**EXERCISE GOAL**: When you transcribe the records that follow, reproduce each line exactly as given.

**INFORMATION PROVIDED**:

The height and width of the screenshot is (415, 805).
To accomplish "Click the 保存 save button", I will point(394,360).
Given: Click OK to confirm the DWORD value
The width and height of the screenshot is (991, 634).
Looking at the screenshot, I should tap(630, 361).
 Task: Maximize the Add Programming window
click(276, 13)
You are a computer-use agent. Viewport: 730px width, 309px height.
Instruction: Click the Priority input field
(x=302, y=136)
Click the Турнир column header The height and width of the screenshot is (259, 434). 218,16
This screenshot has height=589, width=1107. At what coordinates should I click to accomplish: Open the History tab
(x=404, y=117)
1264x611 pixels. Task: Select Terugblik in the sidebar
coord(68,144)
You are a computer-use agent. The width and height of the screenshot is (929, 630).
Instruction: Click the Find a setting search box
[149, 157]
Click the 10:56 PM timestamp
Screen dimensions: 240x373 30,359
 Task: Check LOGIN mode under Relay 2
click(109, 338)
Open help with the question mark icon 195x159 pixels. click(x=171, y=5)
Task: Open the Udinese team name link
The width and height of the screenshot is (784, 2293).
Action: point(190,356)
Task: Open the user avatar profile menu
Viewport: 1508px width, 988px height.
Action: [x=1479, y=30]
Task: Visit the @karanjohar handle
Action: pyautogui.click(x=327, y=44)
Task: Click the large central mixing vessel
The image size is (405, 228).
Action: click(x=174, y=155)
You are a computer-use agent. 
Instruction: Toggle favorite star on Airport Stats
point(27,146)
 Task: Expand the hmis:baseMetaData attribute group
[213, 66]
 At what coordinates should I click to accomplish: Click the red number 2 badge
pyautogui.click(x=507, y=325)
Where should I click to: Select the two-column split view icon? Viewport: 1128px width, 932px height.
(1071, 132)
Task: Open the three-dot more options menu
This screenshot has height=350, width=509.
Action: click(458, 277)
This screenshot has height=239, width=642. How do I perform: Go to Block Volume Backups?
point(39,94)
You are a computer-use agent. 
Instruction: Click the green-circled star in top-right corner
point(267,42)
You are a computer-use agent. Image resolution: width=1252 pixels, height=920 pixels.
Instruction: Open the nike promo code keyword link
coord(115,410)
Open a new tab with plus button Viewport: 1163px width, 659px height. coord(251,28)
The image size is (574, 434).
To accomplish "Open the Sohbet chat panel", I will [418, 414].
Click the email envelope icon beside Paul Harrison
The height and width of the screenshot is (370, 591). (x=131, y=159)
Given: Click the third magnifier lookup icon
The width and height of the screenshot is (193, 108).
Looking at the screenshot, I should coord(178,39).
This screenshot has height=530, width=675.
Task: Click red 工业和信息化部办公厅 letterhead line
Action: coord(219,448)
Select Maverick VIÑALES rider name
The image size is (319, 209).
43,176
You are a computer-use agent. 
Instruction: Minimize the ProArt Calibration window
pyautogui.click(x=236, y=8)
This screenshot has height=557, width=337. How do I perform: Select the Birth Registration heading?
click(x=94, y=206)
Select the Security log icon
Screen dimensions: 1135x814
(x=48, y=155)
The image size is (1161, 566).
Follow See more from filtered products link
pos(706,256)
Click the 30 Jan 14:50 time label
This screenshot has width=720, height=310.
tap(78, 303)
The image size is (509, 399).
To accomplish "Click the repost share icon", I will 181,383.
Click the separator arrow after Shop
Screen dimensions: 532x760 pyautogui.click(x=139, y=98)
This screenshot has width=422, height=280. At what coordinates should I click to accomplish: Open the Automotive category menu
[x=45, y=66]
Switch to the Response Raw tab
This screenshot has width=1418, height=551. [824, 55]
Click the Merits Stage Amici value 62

**WRITTEN ANSWER**:
The height and width of the screenshot is (415, 805).
To accomplish "Click the 保存 save button", I will point(394,360).
Given: Click OK to confirm the DWORD value
The width and height of the screenshot is (991, 634).
Looking at the screenshot, I should tap(630, 361).
 Task: Maximize the Add Programming window
click(276, 13)
You are a computer-use agent. Viewport: 730px width, 309px height.
Instruction: Click the Priority input field
(x=302, y=136)
Click the Турнир column header The height and width of the screenshot is (259, 434). 218,16
This screenshot has height=589, width=1107. At what coordinates should I click to accomplish: Open the History tab
(x=404, y=117)
1264x611 pixels. Task: Select Terugblik in the sidebar
coord(68,144)
You are a computer-use agent. The width and height of the screenshot is (929, 630).
Instruction: Click the Find a setting search box
[149, 157]
Click the 10:56 PM timestamp
Screen dimensions: 240x373 30,359
 Task: Check LOGIN mode under Relay 2
click(109, 338)
Open help with the question mark icon 195x159 pixels. click(x=171, y=5)
Task: Open the Udinese team name link
The width and height of the screenshot is (784, 2293).
Action: point(190,356)
Task: Open the user avatar profile menu
Viewport: 1508px width, 988px height.
Action: [x=1479, y=30]
Task: Visit the @karanjohar handle
Action: pyautogui.click(x=327, y=44)
Task: Click the large central mixing vessel
The image size is (405, 228).
Action: click(x=174, y=155)
You are a computer-use agent. 
Instruction: Toggle favorite star on Airport Stats
point(27,146)
 Task: Expand the hmis:baseMetaData attribute group
[213, 66]
 At what coordinates should I click to accomplish: Click the red number 2 badge
pyautogui.click(x=507, y=325)
Where should I click to: Select the two-column split view icon? Viewport: 1128px width, 932px height.
(1071, 132)
Task: Open the three-dot more options menu
This screenshot has height=350, width=509.
Action: click(458, 277)
This screenshot has height=239, width=642. How do I perform: Go to Block Volume Backups?
point(39,94)
You are a computer-use agent. 
Instruction: Click the green-circled star in top-right corner
point(267,42)
You are a computer-use agent. Image resolution: width=1252 pixels, height=920 pixels.
Instruction: Open the nike promo code keyword link
coord(115,410)
Open a new tab with plus button Viewport: 1163px width, 659px height. coord(251,28)
The image size is (574, 434).
To accomplish "Open the Sohbet chat panel", I will [418, 414].
Click the email envelope icon beside Paul Harrison
The height and width of the screenshot is (370, 591). (x=131, y=159)
Given: Click the third magnifier lookup icon
The width and height of the screenshot is (193, 108).
Looking at the screenshot, I should coord(178,39).
This screenshot has height=530, width=675.
Task: Click red 工业和信息化部办公厅 letterhead line
Action: coord(219,448)
Select Maverick VIÑALES rider name
The image size is (319, 209).
43,176
You are a computer-use agent. 
Instruction: Minimize the ProArt Calibration window
pyautogui.click(x=236, y=8)
This screenshot has height=557, width=337. How do I perform: Select the Birth Registration heading?
click(x=94, y=206)
Select the Security log icon
Screen dimensions: 1135x814
(x=48, y=155)
The image size is (1161, 566).
Follow See more from filtered products link
pos(706,256)
Click the 30 Jan 14:50 time label
This screenshot has width=720, height=310.
tap(78, 303)
The image size is (509, 399).
To accomplish "Click the repost share icon", I will 181,383.
Click the separator arrow after Shop
Screen dimensions: 532x760 pyautogui.click(x=139, y=98)
This screenshot has width=422, height=280. At what coordinates should I click to accomplish: Open the Automotive category menu
[x=45, y=66]
Switch to the Response Raw tab
This screenshot has width=1418, height=551. [824, 55]
Click the Merits Stage Amici value 62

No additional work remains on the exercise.